ODFW biologists believe hunting-party sizes are self-regulating and don’t need the rule.
Also, ODFW has proposed a ban on the import of any deer, elk or moose parts containing central-nervous system tissue from any state or Canadian province.
Current rules ban imports of such parts only from states with confirmed Chronic Wasting Disease cases. The proposal is billed as a simplified rule that still supports efforts to keep CWD out of Oregon’s wild deer and elk herds.
Free fly-casting clinics slated
The Medford-based Rogue FlyFishers Association has resumed its popular free fly-casting lessons at Hedrick Middle School along East Jackson Street in Medford.
The classes, which are held at the school’s athletic field, will run from 6 to 7 p.m. Mondays when it doesn’t rain, through Sept. 10.
The club has rods and reels to loan out, but casters are encouraged to bring their own gear if they have it.

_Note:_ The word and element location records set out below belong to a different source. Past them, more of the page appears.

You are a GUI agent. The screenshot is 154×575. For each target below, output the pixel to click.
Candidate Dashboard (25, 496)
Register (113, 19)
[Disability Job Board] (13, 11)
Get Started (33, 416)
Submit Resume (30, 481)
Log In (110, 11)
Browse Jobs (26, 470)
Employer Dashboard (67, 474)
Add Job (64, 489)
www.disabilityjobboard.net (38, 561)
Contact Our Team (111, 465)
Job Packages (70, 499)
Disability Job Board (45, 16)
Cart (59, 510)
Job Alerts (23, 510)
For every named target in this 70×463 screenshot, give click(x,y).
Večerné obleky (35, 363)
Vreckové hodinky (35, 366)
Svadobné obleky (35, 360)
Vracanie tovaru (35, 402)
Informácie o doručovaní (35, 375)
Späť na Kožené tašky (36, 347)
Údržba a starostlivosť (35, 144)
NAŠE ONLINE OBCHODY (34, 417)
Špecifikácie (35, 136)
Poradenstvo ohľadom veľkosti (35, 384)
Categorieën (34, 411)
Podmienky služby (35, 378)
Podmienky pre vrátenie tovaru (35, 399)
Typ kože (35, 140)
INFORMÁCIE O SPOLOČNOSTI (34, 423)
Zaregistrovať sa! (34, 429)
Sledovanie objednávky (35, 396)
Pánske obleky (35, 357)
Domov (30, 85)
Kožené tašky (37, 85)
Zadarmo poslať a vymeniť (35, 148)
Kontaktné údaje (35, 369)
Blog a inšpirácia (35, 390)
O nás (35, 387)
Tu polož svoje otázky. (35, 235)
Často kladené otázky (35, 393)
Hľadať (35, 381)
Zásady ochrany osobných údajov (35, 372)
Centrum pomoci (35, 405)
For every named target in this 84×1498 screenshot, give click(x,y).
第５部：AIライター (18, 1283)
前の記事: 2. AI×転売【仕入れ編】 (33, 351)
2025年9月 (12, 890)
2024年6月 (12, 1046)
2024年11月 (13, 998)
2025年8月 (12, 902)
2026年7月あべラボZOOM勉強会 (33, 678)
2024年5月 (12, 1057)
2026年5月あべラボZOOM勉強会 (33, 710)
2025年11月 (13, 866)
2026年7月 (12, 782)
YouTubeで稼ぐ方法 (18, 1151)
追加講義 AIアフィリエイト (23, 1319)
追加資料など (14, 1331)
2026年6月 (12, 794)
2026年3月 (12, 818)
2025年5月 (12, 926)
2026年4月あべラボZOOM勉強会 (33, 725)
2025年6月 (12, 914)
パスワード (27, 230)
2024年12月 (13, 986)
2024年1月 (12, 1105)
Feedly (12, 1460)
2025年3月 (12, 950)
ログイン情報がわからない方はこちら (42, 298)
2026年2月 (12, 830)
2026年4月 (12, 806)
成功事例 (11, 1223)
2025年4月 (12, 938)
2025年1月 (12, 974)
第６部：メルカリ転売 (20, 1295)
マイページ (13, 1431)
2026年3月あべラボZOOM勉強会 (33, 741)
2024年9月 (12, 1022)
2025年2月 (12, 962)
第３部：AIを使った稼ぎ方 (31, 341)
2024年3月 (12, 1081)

The lessons are led by John MacDiarmid, a certified casting instructor through the International Federation of Fly Fishers, and include assistance from other seasoned casters in the association. Other instructors include club members Tom Collett and Bob Pierce.
Merlin swap meet
A Merlin river livery will hold its fourth annual Rogue River Boat Swap Saturday for sellers and buyers to hook up on river-running equipment without extra fees.
Oregon Torpedo Trips hosts this event annually for a free, river-centered equipment swap in the parking lot at 2210 Merlin Road, Merlin.
Sellers should start showing up about 8 a.m. to get space, and buyers should plan to show up around 8:30 a.m.
Vendors include Sawyers Paddles and Oars and Sotar.